“Miracles exist.”
That’s what Sergio Arias Cestoni, the recipient of a rare lung, heart, and liver transplant procedure at Northwell’s North Shore University Hospital, said about the surgery that saved his life from end-stage heart disease in February.
“This is a second chance at life,” said Cestoni, who is 47 and married from Hollis, Queens. He said he hopes to use it to spend more time with his wife, find a new job and return to his accounting studies at Plaza College, which he had to stop when his symptoms became too intense. He was diagnosed with ischemic cardiomyopathy in 2018.
Cestoni was released from the hospital on March 7 and said he has to attend follow-up appointments with great frequency and takes 22 pills a day, though both are set to progressively decrease as time goes on and he continues to recover.

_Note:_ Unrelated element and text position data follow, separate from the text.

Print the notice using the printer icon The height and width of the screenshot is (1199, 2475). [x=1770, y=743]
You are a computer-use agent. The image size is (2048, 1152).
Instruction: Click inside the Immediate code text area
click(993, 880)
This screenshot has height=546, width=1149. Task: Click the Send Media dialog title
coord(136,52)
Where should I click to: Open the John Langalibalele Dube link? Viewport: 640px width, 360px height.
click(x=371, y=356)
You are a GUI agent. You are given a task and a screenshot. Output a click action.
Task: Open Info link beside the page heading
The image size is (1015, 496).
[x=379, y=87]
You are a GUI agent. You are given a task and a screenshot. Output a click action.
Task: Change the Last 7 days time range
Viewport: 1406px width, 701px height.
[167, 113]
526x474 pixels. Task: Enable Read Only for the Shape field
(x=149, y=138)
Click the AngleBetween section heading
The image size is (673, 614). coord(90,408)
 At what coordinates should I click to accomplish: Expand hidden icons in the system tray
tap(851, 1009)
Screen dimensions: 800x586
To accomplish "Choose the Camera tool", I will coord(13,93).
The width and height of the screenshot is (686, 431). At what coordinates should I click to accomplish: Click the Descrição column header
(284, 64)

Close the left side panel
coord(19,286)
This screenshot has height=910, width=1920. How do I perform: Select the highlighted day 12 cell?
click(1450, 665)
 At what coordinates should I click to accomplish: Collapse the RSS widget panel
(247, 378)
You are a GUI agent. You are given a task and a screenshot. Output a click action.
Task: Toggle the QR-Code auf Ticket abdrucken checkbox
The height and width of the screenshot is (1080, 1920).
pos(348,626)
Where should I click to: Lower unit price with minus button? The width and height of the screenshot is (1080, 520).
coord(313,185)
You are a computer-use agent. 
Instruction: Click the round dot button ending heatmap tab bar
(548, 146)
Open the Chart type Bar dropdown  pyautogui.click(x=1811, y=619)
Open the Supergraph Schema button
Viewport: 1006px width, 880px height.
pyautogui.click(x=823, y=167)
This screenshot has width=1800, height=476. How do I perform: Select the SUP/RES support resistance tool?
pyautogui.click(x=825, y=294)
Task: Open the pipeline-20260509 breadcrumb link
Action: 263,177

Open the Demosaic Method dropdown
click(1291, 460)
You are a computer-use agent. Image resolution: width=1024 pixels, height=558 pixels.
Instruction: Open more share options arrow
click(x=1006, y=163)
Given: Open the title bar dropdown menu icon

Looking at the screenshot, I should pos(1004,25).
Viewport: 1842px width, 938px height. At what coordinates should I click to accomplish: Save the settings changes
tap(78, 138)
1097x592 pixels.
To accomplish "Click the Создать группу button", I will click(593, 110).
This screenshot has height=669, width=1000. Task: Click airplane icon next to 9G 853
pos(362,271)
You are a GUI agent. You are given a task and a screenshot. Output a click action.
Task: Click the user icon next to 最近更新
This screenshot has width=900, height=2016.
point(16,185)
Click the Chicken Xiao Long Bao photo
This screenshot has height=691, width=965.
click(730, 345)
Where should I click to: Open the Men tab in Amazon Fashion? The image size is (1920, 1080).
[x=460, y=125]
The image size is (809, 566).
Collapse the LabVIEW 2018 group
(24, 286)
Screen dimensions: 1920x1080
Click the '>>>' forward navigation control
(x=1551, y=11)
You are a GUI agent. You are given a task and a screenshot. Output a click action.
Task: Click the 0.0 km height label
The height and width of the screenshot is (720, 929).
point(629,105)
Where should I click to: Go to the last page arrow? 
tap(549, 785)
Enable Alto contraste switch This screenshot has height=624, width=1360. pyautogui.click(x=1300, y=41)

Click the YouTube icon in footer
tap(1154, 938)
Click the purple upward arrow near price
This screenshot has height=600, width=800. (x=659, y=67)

“Mostly, I’m just excited to be able to walk again,” he added, emphasizing how nice it felt to be able to do so with ease after being unable to move more than a few steps before the surgery.
“It’s definitely not another day in the office,” said Dr. Ahmed Fahmy, a kidney transplant surgeon at Northwell’s North Shore University Hospital. Fahmy was involved in the roughly 14-hour surgery that involved 13 surgeons and two operating room nurse teams.
“When you see someone like Sergio come out from a very complicated surgery and do well, that’s very rewarding to the team. It’s why we’re doing this,” he added.

Northwell has been performing transplants since 2007 and has performed double transplants before, but this was the first triple transplant ever carried out in the hospital or Long Island.
“I’ve been part of Northwell for about eight years now,” said Sami Shah, a doctor in the hospital’s advanced heart failure department. “To see it evolve over this course of time and to be able to leverage the specialties and expertise of all the various specialties involved in this particular case has been a profound moment for Northwell.”
Read more: Long Island’s first pediatric heart transplant program launches at Northwell’s Cohen Children’s.
Fewer than five dozen procedures of this nature have been performed in the country since 1987.
All three organs were from the same anonymous deceased donor. Cestoni said he hopes to meet the donor’s family one day to express his gratitude.
“I feel like I came back to life,” he said. “I have an opportunity to live again and do things better.”